A closer analysis showed that Rehmet captured a stunning 79 percent of the Hispanic vote in District 9, a huge shift from Harris’s 53 percent in 2024. This overperformance shows up clearly in the district maps, per The Texas Tribune.
More recent election numbers in the state should also have Republicans sweating. In the March primary, most of the energy among Latino voters came from their participation in the Democratic rather than the Republican primary. As Multistate.us noted,
The March 2026 Texas primary saw record turnout exceeding 4.4 million voters, with Latino voter participation up 37% in majority-Latino regions and approximately three quarters voting in the Democratic primary.
If Latino voters are not only motivated but switching back to the Dems in large numbers, that represents the lift that could put Talarico over either of the two Republicans in the race.
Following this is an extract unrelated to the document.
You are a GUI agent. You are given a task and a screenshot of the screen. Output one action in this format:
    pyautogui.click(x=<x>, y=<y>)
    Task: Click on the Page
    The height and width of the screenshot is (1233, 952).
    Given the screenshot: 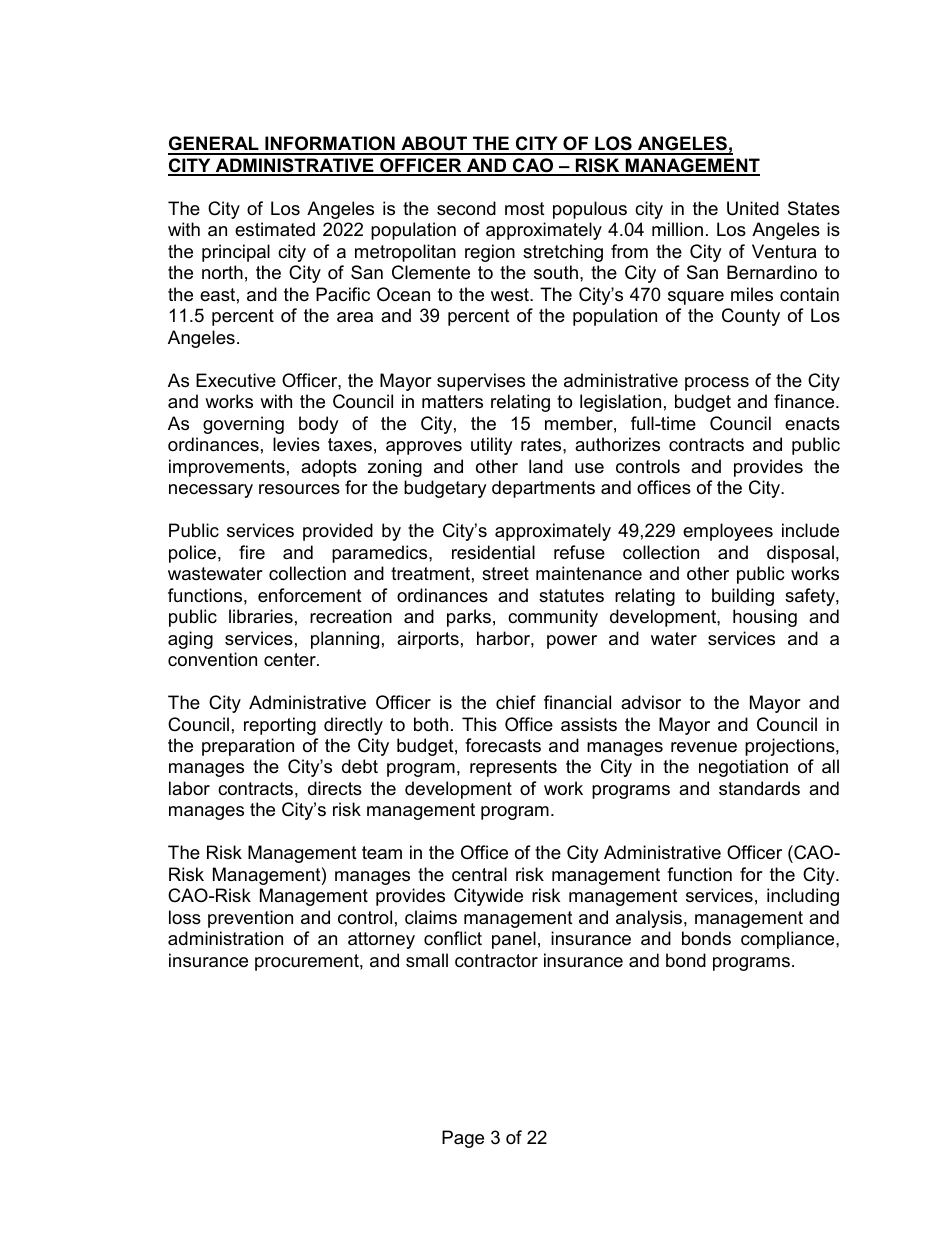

Granted, there’s a political eternity between now and November. But many of the things currently driving key voting blocs away from the Republicans—the weakness in jobs, the rising costs of nearly everything, and the White House’s continued brutal mass deportation campaign—are only likely to worsen over the next seven months.
And that’s very bad news for the GOP and its electoral hopes, even in former red strongholds like Texas.
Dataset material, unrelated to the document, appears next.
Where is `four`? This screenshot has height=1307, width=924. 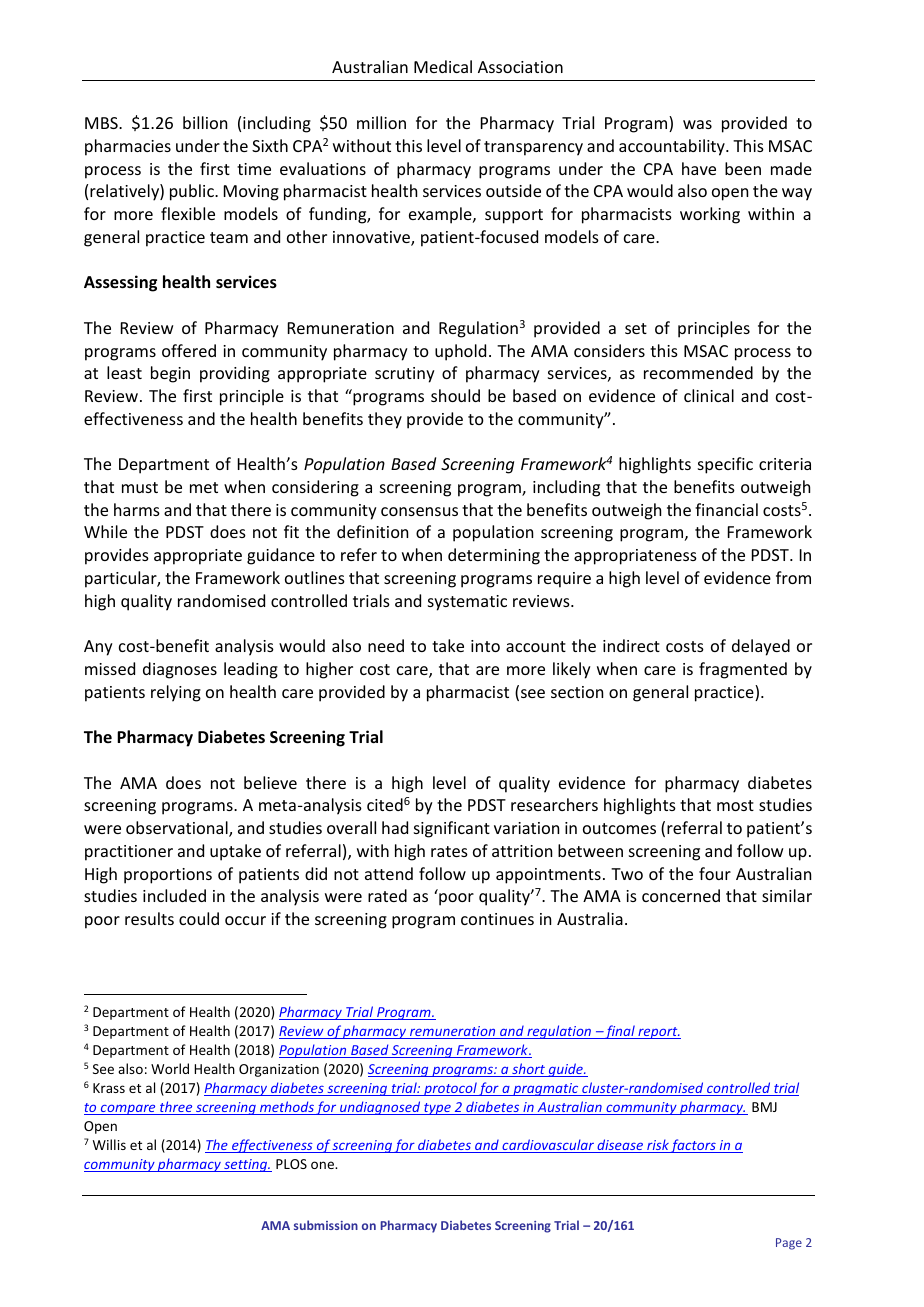
four is located at coordinates (715, 873).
Paxton leading the polls in Texas is symptomatic of how criminal fraudsters have gained complete control over the republican party. Paxton belongs in prison, not running for our senate.
It might not be a factor, but there is a Texas tendency or trait (told to me by a Texan, and which I've checked out) that might affect the outcome. Texans have a history of going all-in for their heroes and their leaders WHEN THEY ARE WINNING. Texans love winners. They also have a history of abandoning them very quickly when they see them as LOSING. Texans HATE losers. Sam Houston all the way to the Dallas Cowboys could nod their heads on that one.
If Trump and MAGA are seen as losing because the US is seen as losing in Iran, the economy is seen as tanking, or the deportation of criminal aliens is seen as a failure, that Texas trait might come to the surface.